我有一个rdd,格式为每行(key, (int, double))
我想将rdd转换为(key, ((int, double), (int, double) ...) )
新rdd中的值是按双精度排序的前N个值对
到目前为止,我想出了以下解决方案,但是它确实很慢并且可以永久运行,它在较小的rdd上可以正常工作,但是现在rdd太大了
val top_rated = test_rated.partitionBy(new HashPartitioner(4)).sortBy(_._2._2).groupByKey()
.mapValues(x => x.takeRight(n))
我想知道是否有更好,更快的方法?
答案 0 :(得分:0)
最有效的方法可能是aggregateByKey
type K = String
type V = (Int, Double)
val rdd: RDD[(K, V)] = ???
//TODO: implement a function that adds a value to a sorted array and keeps top N elements. Returns the same array
def addToSortedArray(arr: Array[V], newValue: V): Array[V] = ???

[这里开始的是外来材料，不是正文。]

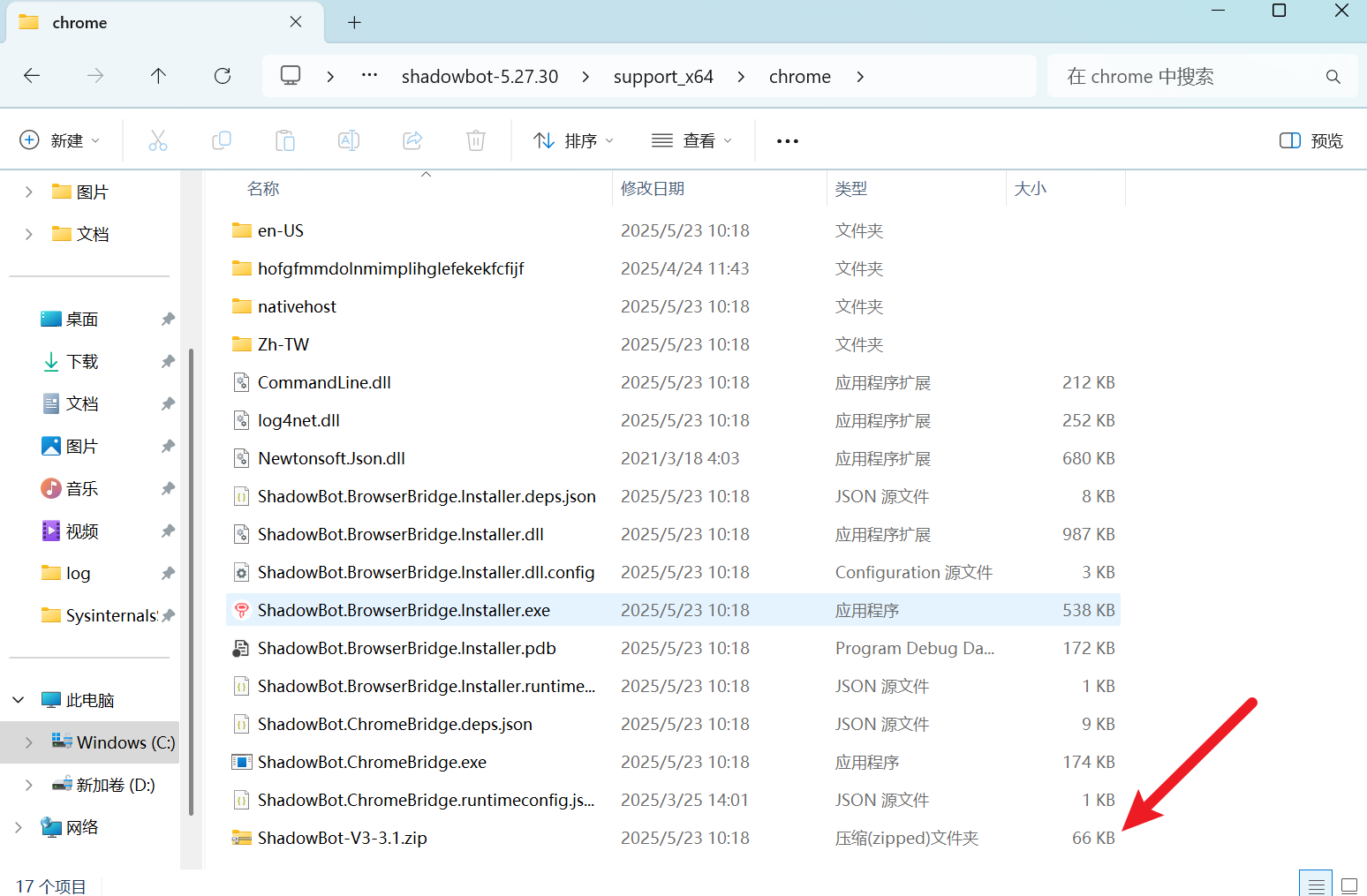Click support_x64 in the address breadcrumb

(x=663, y=77)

//TODO: implement a function that merges 2 sorted arrays and keeps top N elements. Returns the first array
def mergeSortedArrays(arr1: Array[V], arr2: Array[V]): Array[V] = ??? //TODO
val result: RDD[(K, Array[(Int, Double)])] = rdd.aggregateByKey(zeroValue = new Array[V](0))(seqOp = addToSortedArray, combOp = mergeSortedArrays)
答案 1 :(得分:0)
由于您只对RDD中的前N个值感兴趣,因此建议您避免对整个RDD进行排序。此外,请尽可能使用性能更高的reduceByKey
而不是groupByKey
。以下是使用blog的topN
方法的示例:
def topN(n: Int, list: List[(Int, Double)]): List[(Int, Double)] = {
def bigHead(l: List[(Int, Double)]): List[(Int, Double)] = list match {
case Nil => list
case _ => l.tail.foldLeft( List(l.head) )( (acc, x) =>
if (x._2 <= acc.head._2) x :: acc else acc :+ x
)
}
def update(l: List[(Int, Double)], e: (Int, Double)): List[(Int, Double)] = {
if (e._2 > l.head._2) bigHead((e :: l.tail)) else l
}
list.drop(n).foldLeft( bigHead(list.take(n)) )( update ).sortWith(_._2 > _._2)
}
val rdd = sc.parallelize(Seq(
("a", (1, 10.0)), ("a", (4, 40.0)), ("a", (3, 30.0)), ("a", (5, 50.0)), ("a", (2, 20.0)),
("b", (3, 30.0)), ("b", (1, 10.0)), ("b", (4, 40.0)), ("b", (2, 20.0))
))
val n = 2
rdd.
map{ case (k, v) => (k, List(v)) }.
reduceByKey{ (acc, x) => topN(n, acc ++ x) }.
collect
// res1: Array[(String, List[(Int, Double)])] =
// Array((a,List((5,50.0), (4,40.0))), (b,List((4,40.0), (3,30.0)))))